Namun bukan berarti Farrell tak menghargai orangtuannya. “Saya memiliki rasa terima kasih besar terhadap apa yang mereka lakukan. Saya menghargai disiplin mereka,” ungkap Farrell. Atas didikan mereka pula ia sudah mendapat pekerjaan pertama pada usia 12 tahun. Pada usia 13 ia sudah bekerja penuh waktu dengan pendapatan setara yang dihasilkan orangtuanya.

Pada usia 16 tahun ia telah memiliki apartment pertamanya. Ia memasak, membersihkan rumah dan mencuci pakaian, berbelanja sendiri. Farrell tengah bersiap menikah. Saat itu ia mengikuti pandangan orang tuanya yang menilai seseorang berdasar perbuatannya “Saya sepakat dengan orang tua saya, hingga kini,” akunya.

“Namun itu pula yang membuat saya membenci Muslim dan Islam. Saya sungguh benar-benar membenci Muslim dalam tingkat yang tak anda percayai,” ujarnya. Kerana media? “Ya itu sebahagian dari propaganda, namun sebahagian besar saya menilai itu kerana ulah Muslim. Mereka kadang adalah pihak yang merusak reputasi Islam sehingga membenci kami. Itu menyedihkan tapi itu faktanya,” ujar Farrell yang telah memeluk Islam.

DATA YANG DIBERIKAN
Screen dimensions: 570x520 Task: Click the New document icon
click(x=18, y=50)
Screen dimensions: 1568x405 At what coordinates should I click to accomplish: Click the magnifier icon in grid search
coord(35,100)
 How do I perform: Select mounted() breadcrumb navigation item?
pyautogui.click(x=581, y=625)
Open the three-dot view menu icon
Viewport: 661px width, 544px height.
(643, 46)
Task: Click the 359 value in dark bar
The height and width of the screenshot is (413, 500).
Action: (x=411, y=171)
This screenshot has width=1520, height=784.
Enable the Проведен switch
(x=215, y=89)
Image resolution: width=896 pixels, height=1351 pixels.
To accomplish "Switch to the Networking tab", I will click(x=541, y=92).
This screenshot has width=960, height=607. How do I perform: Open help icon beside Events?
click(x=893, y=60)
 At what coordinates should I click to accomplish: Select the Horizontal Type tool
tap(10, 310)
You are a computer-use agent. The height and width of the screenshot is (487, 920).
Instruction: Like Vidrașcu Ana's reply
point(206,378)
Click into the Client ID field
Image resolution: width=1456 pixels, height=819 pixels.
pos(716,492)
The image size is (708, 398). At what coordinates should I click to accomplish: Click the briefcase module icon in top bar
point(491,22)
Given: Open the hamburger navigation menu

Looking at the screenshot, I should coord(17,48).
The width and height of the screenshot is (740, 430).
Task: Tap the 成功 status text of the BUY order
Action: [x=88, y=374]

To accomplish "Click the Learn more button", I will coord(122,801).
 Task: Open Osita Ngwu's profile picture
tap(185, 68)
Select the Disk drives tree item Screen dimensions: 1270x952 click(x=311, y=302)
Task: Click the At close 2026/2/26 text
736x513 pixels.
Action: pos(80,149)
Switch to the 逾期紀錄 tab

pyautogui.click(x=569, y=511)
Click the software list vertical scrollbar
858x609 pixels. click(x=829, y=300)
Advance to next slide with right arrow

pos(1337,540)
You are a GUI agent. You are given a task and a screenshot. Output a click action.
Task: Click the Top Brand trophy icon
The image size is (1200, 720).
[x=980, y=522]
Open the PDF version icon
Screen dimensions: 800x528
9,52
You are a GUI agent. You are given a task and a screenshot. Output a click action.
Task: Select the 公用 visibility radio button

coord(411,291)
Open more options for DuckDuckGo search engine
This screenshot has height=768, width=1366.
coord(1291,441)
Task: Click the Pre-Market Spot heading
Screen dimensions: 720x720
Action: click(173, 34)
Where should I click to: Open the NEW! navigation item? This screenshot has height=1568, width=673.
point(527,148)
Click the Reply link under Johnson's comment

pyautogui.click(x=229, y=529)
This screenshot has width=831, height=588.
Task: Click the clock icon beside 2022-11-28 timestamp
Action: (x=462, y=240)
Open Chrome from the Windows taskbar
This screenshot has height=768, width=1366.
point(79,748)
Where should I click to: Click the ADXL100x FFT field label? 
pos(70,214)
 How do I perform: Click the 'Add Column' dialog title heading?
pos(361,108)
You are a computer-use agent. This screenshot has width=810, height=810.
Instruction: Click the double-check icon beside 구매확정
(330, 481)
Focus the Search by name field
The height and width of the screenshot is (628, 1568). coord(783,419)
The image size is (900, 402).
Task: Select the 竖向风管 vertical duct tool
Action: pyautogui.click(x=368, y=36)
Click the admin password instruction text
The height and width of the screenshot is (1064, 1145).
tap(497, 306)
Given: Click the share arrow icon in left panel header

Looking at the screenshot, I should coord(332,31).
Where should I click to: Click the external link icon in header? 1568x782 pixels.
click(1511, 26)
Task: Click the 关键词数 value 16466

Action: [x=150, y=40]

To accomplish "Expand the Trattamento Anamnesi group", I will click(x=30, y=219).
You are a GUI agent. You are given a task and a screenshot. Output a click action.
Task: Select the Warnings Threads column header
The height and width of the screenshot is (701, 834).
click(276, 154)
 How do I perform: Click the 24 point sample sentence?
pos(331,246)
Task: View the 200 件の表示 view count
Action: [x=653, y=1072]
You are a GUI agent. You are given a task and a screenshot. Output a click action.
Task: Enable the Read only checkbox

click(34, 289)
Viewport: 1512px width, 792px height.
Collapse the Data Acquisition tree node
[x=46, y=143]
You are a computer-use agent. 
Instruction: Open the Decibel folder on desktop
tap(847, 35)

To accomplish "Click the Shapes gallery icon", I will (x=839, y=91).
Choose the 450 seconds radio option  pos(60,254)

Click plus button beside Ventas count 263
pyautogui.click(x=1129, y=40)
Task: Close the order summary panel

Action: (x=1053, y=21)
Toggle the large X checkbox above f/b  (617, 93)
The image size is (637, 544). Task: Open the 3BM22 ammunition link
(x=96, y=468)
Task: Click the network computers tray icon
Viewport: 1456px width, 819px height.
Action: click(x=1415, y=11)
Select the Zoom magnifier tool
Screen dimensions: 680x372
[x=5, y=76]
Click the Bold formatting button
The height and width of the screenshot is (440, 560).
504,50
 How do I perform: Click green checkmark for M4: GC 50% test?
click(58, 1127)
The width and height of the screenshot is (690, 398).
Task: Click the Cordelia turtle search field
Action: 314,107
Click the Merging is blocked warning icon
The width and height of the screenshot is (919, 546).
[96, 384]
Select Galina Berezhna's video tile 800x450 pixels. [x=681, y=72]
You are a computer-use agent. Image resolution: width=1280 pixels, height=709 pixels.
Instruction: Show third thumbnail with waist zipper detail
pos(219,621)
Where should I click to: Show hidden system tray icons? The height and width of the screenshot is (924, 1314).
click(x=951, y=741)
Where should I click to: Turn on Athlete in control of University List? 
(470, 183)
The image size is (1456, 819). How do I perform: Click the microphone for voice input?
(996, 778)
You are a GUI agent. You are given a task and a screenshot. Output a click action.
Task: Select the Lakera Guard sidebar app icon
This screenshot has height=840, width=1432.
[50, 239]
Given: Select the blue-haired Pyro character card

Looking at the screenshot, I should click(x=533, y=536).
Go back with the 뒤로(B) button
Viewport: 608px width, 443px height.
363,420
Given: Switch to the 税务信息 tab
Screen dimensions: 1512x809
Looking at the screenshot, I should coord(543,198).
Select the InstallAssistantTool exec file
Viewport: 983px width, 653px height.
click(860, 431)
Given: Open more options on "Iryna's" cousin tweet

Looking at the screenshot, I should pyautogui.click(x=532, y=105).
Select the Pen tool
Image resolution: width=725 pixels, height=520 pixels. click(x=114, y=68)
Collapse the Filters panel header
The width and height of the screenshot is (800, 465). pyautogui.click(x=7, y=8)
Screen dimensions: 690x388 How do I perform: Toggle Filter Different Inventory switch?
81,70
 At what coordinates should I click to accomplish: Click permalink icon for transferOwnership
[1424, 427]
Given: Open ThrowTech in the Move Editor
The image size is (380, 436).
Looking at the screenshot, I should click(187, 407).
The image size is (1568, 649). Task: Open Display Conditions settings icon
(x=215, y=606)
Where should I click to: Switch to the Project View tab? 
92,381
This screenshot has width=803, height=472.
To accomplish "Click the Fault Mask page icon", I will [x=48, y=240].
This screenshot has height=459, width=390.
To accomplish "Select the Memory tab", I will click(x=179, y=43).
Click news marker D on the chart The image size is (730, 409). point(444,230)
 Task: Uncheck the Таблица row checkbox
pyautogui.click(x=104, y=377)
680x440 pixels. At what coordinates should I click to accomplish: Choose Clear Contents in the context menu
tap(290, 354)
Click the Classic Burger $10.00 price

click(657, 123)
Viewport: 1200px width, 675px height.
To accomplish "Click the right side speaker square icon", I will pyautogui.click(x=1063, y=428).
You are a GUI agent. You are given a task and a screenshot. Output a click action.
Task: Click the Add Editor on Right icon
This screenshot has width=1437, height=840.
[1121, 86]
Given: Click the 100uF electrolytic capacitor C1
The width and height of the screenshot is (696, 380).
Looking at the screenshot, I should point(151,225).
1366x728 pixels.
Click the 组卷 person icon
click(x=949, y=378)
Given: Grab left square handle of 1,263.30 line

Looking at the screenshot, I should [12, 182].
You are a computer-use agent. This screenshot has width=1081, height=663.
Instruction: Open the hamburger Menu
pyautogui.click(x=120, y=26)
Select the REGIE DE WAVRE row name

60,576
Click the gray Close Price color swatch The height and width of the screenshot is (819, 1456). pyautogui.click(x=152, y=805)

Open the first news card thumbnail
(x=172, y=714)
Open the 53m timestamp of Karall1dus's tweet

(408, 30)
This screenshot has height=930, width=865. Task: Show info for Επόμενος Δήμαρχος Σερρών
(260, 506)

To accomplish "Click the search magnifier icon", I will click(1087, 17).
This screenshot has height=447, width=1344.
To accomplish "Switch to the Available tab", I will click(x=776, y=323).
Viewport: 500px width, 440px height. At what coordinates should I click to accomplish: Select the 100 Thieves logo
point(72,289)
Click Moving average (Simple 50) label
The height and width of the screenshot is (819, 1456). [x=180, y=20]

DAFTAR PERMINTAAN
1. Tentukan apakah setiap pernyataan berikut sesuai dengan kutipan teks tentang Farrell, lalu jawab ya atau tidak disertai kata-kata penentu dari kutipan teks yang dikutip persis: (a) Farrell mendapat pekerjaan pertamanya pada usia 12 tahun; (b) Farrell memiliki apartemen pertamanya pada usia 18 tahun; (c) Farrell menganggap media sebagai penyebab utama kebenciannya terhadap Muslim.
2. Masukkan ke dalam daftar bernomor bagian catatan yang dimulai dari baris yang memuat "Click the Reply link under Johnson's comment" dan diakhiri dengan baris yang memuat "pos(361,108)", kedua baris itu ikut disertakan. Baris kosong tidak dimasukkan.
Catatan-catatan tersebut sama sekali tidak berkaitan dengan kutipan teks.

DAFTAR JAWABAN
1.
(a) Ya: "ia sudah mendapat pekerjaan pertama pada usia 12 tahun"
(b) Tidak: "Pada usia 16 tahun ia telah memiliki apartment pertamanya"
(c) Tidak: "namun sebahagian besar saya menilai itu kerana ulah Muslim"

2.
1. Click the Reply link under Johnson's comment
2. pyautogui.click(x=229, y=529)
3. This screenshot has width=831, height=588.
4. Task: Click the clock icon beside 2022-11-28 timestamp
5. Action: (x=462, y=240)
6. Open Chrome from the Windows taskbar
7. This screenshot has height=768, width=1366.
8. point(79,748)
9. Where should I click to: Click the ADXL100x FFT field label? 
10. pos(70,214)
11.  How do I perform: Click the 'Add Column' dialog title heading?
12. pos(361,108)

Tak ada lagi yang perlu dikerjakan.